Но по части актерских работ все же следует отметить скорбное бесчувствие Татьяны Матюховой в образе Тани, холодноватое очарование Яны Палецкой в образе Мамы, победительное простодушие Константина Юрченко в образе Дяди Яши.

Сцена из спектакля.
Фото — Сергей Петров.
Мама и папа уезжают на физкультурный парад все в белом и возвращаются все в крови. Дети в блокадном городе получают продовольственную посылку из благополучных времен и поедают ее в квартире без крыши. Медсестры санитарного поезда дефилируют в гимнастерках и балетных пачках. Ватные конечности убитых бойцов ведут отдельную самостоятельную жизнь. Дядя Яша теряет жену, но находит себе другую — причем внешне абсолютно такую же (обе роли, естественно, играет одна и та же актриса — Виктория Тиханская).
Звуковой фон всего этого — обрывки нерусских колыбельных, фортепианных пьес и органных фуг. А то и просто инструментальный шум с тревожно-нагнетательной семантикой.
Некоторые сцены спектакля были бы совершенно пронзительными или по-настоящему страшными. Но проникнуться ими как следует, как ни странно, мешает чрезвычайно неторопливое развитие действия — спектакль длится три с лишним часа.

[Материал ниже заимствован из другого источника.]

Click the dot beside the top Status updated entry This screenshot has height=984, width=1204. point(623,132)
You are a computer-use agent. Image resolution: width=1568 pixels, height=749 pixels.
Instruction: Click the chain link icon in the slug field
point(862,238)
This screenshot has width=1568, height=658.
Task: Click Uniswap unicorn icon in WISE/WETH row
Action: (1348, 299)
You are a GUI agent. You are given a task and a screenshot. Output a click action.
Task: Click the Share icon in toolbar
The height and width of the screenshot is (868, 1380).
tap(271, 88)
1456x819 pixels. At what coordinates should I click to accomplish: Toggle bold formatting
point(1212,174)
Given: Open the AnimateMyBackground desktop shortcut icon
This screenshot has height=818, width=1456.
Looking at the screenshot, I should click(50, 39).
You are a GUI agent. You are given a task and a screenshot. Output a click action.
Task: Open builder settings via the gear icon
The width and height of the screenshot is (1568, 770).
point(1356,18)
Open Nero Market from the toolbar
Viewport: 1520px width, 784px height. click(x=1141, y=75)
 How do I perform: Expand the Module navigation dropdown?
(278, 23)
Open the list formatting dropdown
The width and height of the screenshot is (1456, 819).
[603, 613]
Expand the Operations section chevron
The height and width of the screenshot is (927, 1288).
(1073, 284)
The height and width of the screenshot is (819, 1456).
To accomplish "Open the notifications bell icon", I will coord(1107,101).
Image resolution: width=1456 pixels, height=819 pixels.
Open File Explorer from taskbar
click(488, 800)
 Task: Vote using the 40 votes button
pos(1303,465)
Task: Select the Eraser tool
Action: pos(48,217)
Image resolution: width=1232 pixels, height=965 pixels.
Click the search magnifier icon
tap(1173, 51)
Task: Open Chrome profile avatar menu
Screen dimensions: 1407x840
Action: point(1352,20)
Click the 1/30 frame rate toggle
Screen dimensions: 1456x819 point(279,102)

Авторы спектакля погружают нас в мифопоэтический мир сновидений. Понятно, что самую острую печаль и самую сильную влюбленность мы переживаем во сне. Но понятно также, что острая фаза переживания не может длиться три часа кряду — такого никакая психика не выдержит.
Спектакль получился весьма эффектный, многослойный, головоломный, душещипательный и монотонный. Самое ценное в нем — что удалось найти структуру, в которой можно без лишнего пафоса и без намека на кощунство рассказать о самых страшных вещах, таких как репрессии и блокада, война и дети на войне. Самое досадное — что раствор оказался чрезмерно насыщенным.
Возможно, впрочем, что постановщики хотели попутно воплотить известный эффект мухи в янтаре, который замечает в Петербурге всякий приезжий.
Этот город и сейчас такой же. Выйдешь, бывало, к Гостиному двору в холодный весенний день. А там стоят четыре ветхие старушки с самодельными плакатами.

Сцена из спектакля.
Фото — Сергей Петров.
У одной на плакате написано, что Ленин — светоч всего человечества. У другой — что Сталин — это не то, что вы подумали, а лидер страны, победившей в войне. У третьей — что СССР был не тюрьмой народов, а совсем наоборот. У четвертой — руки прочь от Донбасса. И все четверо поют хором: «И Ленин такой молодой, и юный Октябрь впереди!» Хорошо поют, заразительно. Так что у людей на остановке губы беззвучно шевелятся.
А мимо проезжает девочка лет четырнадцати на цирковом велосипедике об одном колесе. Велосипед зелененький, курточка у девочки зелененькая — красота. Но при этом — голова обвязана, кровь на рукаве. Совсем как в военной песне.